The week long event started on Saturday with events at Macklind Avenue Deli, Wine Shop Tasting Bar, Six Row Brewing Company, The Moto Museum, Everything Wine Cigars and Three Kings. Sunday events were held at the Milagro Modern Mexican, Urban Chestnut Brewing Company, International Taphouse (Soulard), Craft Beer Cellar, Everything Wine Cigar, The Libertine and the Three Kings.

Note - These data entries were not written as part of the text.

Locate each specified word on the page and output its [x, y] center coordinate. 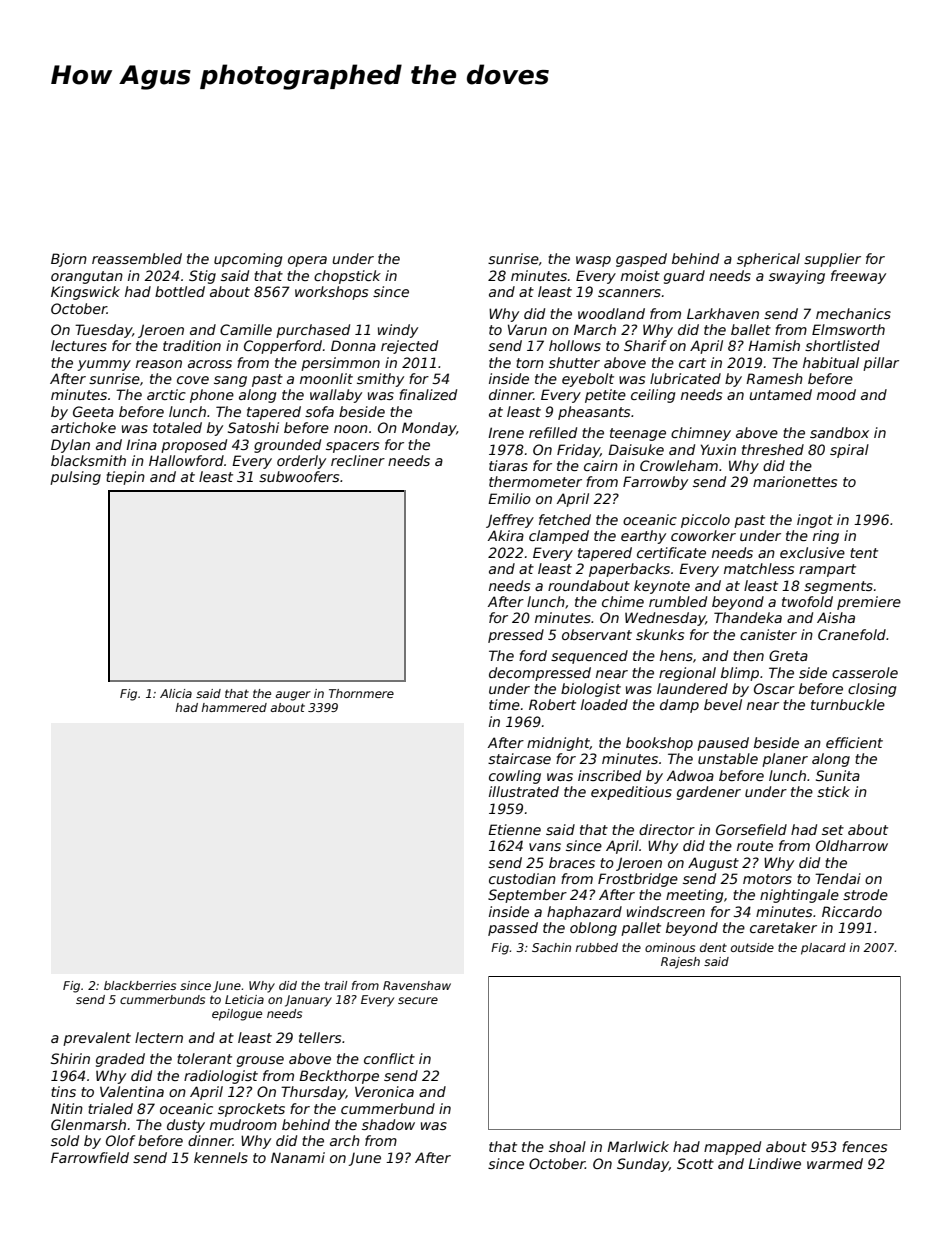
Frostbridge [638, 880]
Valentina [132, 1091]
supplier [832, 260]
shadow [388, 1124]
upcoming [248, 260]
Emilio [509, 498]
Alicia [176, 693]
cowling [515, 777]
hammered [234, 707]
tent [864, 553]
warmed [835, 1163]
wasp [593, 261]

Urban Chestnut Brewing Company, off of Washington Avenue in St. Louis, had live music from Tommy Halloran and Brian Curran, outside seating in their biergarten and a pork roast. Along with the roast, Andrew’s Bayou Ribs was present with their delicious ribs.

iTap in Soulard, featured special beers for the event: 4 Hands Pomegranate Prussia, Perennial Anniversari, Bottles of Love Child, Gueze Tilquin, Jolly Pumpkin La Roja and HaandBryggeriet Haandbakk. A DJ was on hand to keep the atmosphere alive.

The St. Louis Craft Beer Week  is a great chance to venture out and try new beers and support St. Louis craft breweries.

Throughout the week there will be tap takeovers, beer dinners, beer festivals, celebrations, free keep the glass, and many more types of events.